Someone must have used her doorway for a waste-bin, that was all. Dorothy lay in bed, listening to the wind grope around the windowless side of the house, that faced onto the alley. She kept thinking she was on the ferry, backing away from the rail, forgetting that the rail was also behind her. Her nervousness annoyed her—she was acting like an old fogey—which was why, next afternoon, she walked to Otterspool promenade.

Gulls and planes sailed over the Mersey, which was deserted except for buoys. On the far bank, tiny towns and stalks of factory chimneys stood at the foot of an enormous frieze of clouds. Sunlight slipped through to Birkenhead and Wallasey, touching up the colours of microscopic streets; specks of windows glinted. She enjoyed none of this, for the slopping of water beneath the promenade seemed to be pacing her. Worse, she couldn’t make herself go to the rail to prove that there was nothing.
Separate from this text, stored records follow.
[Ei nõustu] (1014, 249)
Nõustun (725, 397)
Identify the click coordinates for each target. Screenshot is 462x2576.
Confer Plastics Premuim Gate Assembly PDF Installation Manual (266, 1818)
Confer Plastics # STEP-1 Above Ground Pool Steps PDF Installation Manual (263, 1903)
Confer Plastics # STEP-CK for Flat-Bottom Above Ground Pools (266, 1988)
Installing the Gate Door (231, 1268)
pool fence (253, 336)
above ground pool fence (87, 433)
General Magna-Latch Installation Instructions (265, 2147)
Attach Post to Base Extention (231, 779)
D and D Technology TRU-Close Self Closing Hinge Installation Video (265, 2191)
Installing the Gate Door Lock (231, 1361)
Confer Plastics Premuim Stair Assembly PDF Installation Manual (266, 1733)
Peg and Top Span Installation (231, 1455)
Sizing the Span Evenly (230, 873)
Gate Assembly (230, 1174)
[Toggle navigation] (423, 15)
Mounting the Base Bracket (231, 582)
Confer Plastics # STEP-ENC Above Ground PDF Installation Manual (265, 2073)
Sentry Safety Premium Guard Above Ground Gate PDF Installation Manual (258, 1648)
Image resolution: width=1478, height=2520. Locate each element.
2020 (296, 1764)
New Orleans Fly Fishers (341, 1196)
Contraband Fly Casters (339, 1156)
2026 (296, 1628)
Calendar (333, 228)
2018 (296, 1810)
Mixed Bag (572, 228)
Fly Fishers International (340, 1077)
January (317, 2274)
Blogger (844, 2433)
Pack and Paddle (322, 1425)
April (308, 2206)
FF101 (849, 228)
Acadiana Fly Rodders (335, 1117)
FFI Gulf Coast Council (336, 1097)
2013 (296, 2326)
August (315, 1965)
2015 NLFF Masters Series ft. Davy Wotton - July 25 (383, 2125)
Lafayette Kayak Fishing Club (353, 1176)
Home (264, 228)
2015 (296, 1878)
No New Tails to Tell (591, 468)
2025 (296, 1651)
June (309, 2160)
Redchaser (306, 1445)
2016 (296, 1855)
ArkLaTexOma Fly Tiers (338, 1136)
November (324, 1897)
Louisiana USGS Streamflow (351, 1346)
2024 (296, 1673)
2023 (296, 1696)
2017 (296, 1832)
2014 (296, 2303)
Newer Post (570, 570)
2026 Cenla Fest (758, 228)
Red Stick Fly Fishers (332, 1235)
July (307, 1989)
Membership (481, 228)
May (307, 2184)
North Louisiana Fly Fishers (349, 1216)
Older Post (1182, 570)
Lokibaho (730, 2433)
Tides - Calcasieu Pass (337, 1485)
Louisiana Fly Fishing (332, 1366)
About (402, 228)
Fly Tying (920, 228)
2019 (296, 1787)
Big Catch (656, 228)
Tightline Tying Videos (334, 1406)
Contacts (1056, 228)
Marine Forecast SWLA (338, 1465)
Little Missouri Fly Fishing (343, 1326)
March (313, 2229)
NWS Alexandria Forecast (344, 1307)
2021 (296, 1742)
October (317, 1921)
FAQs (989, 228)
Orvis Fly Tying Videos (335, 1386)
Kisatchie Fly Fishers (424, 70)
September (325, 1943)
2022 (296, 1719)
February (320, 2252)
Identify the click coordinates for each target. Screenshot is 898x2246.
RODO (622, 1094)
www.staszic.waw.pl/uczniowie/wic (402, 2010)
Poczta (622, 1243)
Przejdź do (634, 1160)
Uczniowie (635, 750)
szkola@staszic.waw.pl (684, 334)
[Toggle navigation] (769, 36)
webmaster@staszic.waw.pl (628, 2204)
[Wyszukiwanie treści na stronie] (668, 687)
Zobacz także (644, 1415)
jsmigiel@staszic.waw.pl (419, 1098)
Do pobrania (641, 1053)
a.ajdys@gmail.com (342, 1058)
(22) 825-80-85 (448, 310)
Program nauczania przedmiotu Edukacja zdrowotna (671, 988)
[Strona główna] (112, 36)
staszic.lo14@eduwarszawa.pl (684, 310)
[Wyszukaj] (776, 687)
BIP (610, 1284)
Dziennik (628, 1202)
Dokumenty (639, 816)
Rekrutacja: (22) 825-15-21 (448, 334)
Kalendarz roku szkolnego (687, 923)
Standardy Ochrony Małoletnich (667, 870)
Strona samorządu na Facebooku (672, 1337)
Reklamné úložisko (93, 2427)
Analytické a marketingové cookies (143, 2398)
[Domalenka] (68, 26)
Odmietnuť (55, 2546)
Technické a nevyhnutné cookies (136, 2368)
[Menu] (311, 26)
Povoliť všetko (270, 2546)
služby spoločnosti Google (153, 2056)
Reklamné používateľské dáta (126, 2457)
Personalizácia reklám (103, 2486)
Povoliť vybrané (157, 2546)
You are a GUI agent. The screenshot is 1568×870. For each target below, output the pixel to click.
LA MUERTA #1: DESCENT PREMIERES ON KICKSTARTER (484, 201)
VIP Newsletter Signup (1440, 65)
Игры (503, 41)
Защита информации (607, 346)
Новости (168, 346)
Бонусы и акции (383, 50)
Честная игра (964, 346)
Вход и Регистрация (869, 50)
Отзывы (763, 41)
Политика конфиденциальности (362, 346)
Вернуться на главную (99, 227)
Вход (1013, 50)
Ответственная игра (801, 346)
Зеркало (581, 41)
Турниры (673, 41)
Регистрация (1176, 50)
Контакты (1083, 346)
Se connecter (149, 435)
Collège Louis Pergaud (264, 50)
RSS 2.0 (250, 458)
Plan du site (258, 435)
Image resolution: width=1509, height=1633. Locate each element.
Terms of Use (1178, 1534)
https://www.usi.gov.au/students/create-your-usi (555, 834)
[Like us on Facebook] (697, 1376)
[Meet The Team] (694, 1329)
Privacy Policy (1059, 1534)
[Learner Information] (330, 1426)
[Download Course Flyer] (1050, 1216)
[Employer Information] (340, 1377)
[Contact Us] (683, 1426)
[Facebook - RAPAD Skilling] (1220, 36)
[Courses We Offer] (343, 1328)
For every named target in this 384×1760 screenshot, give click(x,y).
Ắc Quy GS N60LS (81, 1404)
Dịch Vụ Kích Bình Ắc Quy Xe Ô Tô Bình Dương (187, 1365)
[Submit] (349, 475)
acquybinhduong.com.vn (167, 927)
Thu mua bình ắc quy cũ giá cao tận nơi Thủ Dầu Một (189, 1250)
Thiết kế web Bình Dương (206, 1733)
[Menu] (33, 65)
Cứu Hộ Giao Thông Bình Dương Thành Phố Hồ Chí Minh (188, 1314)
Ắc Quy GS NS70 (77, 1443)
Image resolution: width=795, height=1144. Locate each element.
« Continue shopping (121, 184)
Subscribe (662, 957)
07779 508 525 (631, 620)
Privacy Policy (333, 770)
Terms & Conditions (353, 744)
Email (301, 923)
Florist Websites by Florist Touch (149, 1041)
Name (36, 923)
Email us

Really, it was heart-breaking. One vicious card and she felt nervous in her own house. A blurred voice seemed to creep behind the carols on the radio, lowing out of tune. Next day she took her washing to Lark Lane, in search of distraction as much as anything.

The Westinghouse Laundromat was deserted. O O O, the washing machines said emptily. There was only herself, and her dervishes of clothes, and a black plastic bag almost as tall as she was. If someone had abandoned it, whatever its lumpy contents were, she could see why, for it was leaking; she smelled stagnant water. It must be a draught that made it twitch feebly. Nevertheless, if she had been able to turn off her machine she might have fled.

She mustn’t grow neurotic. She still had friends to visit. The following day she went to a friend whose flat over looked Wavertree Park. It was all very convivial—a rainstorm outside made the mince pies more warming, the chat flowed as easily as the whisky—but she kept glancing at the thin figure who stood in the park, unmoved by the downpour. The trails of rain on the window must be lending him their colour, for his skin looked like a snail’s.

Eventually the 68 bus, meandering like a drunkard’s monologue, took her home to Aigburth. No, the man in the park hadn’t really looked as though his clothes and his body had merged into a single greyish mass. Tomorrow she was taking the children for their treat, and that would clear her mind.

She took them to the aquarium. Piranhas sank stonily, their sides glittering like Christmas cards. Toads were bubbling lumps of tar. Finny humbugs swam, and darting fish wired with light. Had one of the tanks cracked? There seemed to be a stagnant smell.

In the museum everything was under glass: shrunken heads like sewn leathery handbags, a watchmaker’s workshop, buses passing as though the windows were silent films. Here was a slum street, walled in by photographs of despair, real flagstones underfoot, overhung by streetlamps on brackets. She halted between a grid and a drinking fountain; she was trapped in the dimness between blind corners, and couldn’t see either way. Why couldn’t she get rid of the stagnant smell? Grey forlorn faces, pressed like specimens, peered out of the walls. “Come on, quickly,” she said, pretending that only the children were nervous.